Look at it this way: If you owed the state several thousand in refunds, interest, and fines on ill-gotten gains, and they declared a Christmas amnesty and let you off for a few hundred bucks -- to be paid at your convenience -- you'd be happy too. So it's easy to understand the elation of Farmers Insurance Group
spokesman Mark Toohey when he called this week's settlement with the Texas Dept. of Insurance a "win, win, win ... a win for the state of Texas, a win for Farmers' customers and agents, and a win for the company." The headlines read "$100 million" to be charged to Farmers in refunds and discounts. But that includes no fines or penalties at all (prior to the Nov. 5 election, Gov. Rick Perry and his people had threatened "billions" in penalties), no admission of wrongdoing, nor even any promise to cease the practices the state considers illegal. Moreover, Farmers' agreement to extend a 6.8% rate discount to current customers -- after rates for many policyholders had doubled or tripled -- qualified as small beer indeed.

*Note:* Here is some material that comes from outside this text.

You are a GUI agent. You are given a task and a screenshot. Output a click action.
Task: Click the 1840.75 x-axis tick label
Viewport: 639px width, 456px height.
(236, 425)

Consumer groups were quick to denounce the settlement. "The message this sends is that it is a profitable endeavor for insurance companies to overcharge in Texas," said D.J. Powers of the Austin-based Center for Economic Justice, which monitors insurance policy. But you didn't need to go looking for pesky citizen advocates for denunciations of the deal. Said the good, gray Houston Chronicle: "The settlement's relatively easy terms bode ill for the chances of effective insurance reform in the coming session of the Legislature. ... The unmistakable implication is that political favors [that is, insurance-industry campaign support for Perry and the GOP] are expected to be returned, regardless of how a business' practices affect the public."